Why is the dream fading?
“American dream is fading for middle class”
I took this headline from the October 7 Cedar Rapids Gazette. You can imagine what the article says — that many Americans’ faith in a brighter tomorrow has been eroded.
What is not mentioned in the article are simple numbers — 50 percent of all income in the country goes to the top 10 percent and nearly half that goes to the top 1 percent. There is just not much income left for the vast majority of us.
Statistics on income distribution come from two sources, the Census and the Internal Revenue Service (IRS). Data from both agencies say about the same thing. We are a very unequal country and it is getting worse.
The newest data I found comes from a University of California-Berkeley economist, Emmanuel Saez, and available on his website. IRS data shows that the top 10 percent, families with more than $114,000 per year in income took home 50.4 percent of all income in U.S. in 2012. This is the highest percentage ever recorded for this group in a data series going back to 1917.
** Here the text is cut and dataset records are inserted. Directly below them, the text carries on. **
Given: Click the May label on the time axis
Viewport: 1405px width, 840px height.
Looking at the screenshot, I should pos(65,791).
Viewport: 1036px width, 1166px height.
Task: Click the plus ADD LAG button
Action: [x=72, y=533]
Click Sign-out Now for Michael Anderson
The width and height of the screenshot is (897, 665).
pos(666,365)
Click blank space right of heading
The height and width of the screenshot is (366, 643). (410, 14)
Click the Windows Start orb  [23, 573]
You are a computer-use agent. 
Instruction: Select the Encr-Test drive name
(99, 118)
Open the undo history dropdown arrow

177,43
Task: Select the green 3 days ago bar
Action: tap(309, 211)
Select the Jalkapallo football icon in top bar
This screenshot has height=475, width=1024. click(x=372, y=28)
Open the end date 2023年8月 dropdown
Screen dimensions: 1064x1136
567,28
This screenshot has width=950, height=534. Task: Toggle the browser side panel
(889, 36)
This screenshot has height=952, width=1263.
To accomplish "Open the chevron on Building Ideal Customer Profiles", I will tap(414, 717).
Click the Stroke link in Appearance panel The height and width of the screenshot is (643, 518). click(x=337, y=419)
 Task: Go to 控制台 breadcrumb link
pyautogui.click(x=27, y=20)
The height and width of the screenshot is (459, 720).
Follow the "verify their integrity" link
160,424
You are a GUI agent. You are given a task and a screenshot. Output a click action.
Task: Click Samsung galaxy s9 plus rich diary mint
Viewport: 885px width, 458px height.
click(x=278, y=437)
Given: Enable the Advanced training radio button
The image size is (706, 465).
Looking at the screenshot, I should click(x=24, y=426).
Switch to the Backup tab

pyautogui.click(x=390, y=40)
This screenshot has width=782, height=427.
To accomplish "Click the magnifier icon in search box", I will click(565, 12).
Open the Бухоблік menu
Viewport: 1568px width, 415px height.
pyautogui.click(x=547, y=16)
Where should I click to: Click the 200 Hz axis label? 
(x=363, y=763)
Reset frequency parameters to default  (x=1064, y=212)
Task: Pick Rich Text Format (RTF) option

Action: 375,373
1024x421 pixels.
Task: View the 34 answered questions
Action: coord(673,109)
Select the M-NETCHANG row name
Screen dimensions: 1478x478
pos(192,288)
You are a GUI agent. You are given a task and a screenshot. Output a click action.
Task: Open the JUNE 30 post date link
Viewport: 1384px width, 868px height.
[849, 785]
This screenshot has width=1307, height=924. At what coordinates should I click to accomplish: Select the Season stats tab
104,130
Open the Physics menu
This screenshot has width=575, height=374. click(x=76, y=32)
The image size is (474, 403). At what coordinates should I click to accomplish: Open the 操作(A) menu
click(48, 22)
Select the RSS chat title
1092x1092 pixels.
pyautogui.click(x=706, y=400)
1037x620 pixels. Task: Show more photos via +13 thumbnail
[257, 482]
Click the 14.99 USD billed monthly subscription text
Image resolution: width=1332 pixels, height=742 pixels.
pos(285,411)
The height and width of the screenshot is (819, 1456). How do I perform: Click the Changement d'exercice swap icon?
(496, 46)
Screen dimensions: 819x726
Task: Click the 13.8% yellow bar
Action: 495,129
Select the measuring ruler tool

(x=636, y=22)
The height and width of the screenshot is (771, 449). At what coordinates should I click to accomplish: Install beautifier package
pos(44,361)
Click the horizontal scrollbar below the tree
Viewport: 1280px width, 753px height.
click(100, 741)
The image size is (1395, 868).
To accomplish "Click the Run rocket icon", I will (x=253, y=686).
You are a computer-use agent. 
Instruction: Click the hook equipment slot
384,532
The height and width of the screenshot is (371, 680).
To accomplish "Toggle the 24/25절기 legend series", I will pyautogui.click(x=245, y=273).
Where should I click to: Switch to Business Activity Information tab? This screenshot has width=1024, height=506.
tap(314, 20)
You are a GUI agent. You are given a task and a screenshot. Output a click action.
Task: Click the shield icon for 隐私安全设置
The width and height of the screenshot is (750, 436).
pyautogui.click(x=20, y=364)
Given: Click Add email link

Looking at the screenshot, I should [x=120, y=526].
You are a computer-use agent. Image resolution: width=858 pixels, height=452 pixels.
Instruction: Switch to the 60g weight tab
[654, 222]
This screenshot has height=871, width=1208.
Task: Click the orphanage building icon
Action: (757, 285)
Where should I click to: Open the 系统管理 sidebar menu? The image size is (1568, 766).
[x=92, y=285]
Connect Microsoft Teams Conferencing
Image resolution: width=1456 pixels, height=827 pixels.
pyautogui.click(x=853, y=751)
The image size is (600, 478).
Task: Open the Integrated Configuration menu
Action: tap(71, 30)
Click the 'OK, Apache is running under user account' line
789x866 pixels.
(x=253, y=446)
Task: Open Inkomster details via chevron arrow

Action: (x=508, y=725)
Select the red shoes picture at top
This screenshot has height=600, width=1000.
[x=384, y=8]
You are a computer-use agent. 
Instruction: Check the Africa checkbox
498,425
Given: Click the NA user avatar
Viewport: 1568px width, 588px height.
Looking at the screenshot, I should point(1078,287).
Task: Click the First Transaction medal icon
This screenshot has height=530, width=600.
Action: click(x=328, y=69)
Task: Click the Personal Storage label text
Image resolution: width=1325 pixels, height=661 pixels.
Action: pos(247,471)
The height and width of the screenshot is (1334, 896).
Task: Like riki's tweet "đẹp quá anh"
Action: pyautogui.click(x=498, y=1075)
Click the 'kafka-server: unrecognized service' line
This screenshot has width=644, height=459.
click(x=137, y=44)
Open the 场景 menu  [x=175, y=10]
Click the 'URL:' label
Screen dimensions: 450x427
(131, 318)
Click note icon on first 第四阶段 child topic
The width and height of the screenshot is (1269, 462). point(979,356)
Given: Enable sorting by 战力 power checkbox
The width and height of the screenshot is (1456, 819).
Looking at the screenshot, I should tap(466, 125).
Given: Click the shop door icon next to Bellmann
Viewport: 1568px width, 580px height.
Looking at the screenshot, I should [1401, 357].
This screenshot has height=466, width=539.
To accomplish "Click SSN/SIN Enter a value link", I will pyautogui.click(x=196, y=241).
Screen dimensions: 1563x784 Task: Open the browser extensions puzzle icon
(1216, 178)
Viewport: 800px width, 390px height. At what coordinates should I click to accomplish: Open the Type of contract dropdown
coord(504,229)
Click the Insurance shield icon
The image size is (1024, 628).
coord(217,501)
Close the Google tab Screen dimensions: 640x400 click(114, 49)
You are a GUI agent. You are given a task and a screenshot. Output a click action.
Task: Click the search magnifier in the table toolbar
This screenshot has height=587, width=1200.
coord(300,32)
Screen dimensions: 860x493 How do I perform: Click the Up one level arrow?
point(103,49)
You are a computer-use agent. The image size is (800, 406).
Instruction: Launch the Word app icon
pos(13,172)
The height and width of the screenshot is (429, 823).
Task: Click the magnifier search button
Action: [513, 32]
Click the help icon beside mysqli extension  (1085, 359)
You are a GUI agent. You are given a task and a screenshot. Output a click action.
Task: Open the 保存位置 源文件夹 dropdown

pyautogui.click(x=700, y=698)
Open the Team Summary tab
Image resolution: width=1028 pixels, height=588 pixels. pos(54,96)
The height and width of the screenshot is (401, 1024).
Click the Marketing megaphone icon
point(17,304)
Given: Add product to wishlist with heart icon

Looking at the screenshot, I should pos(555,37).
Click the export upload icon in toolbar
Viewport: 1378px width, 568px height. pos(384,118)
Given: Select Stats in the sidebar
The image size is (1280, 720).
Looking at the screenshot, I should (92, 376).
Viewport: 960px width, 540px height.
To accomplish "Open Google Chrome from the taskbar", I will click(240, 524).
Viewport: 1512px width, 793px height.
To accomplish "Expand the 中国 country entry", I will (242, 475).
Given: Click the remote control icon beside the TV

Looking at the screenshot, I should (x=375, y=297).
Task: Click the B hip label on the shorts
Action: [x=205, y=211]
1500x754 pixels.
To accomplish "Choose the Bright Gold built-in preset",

The top 1 percent — families above $394,000 per year in income — took home 23.5 percent of all income. Their share was slightly higher in the late 1920s, but not much.
If you want more bad news for the middle class, Saez’ analysis shows that the top 1 percent of families captured just over two-thirds of the overall growth of real incomes per family over the period 1993-2012. The 99 percent shared the remaining third. So why is that American Dream fading?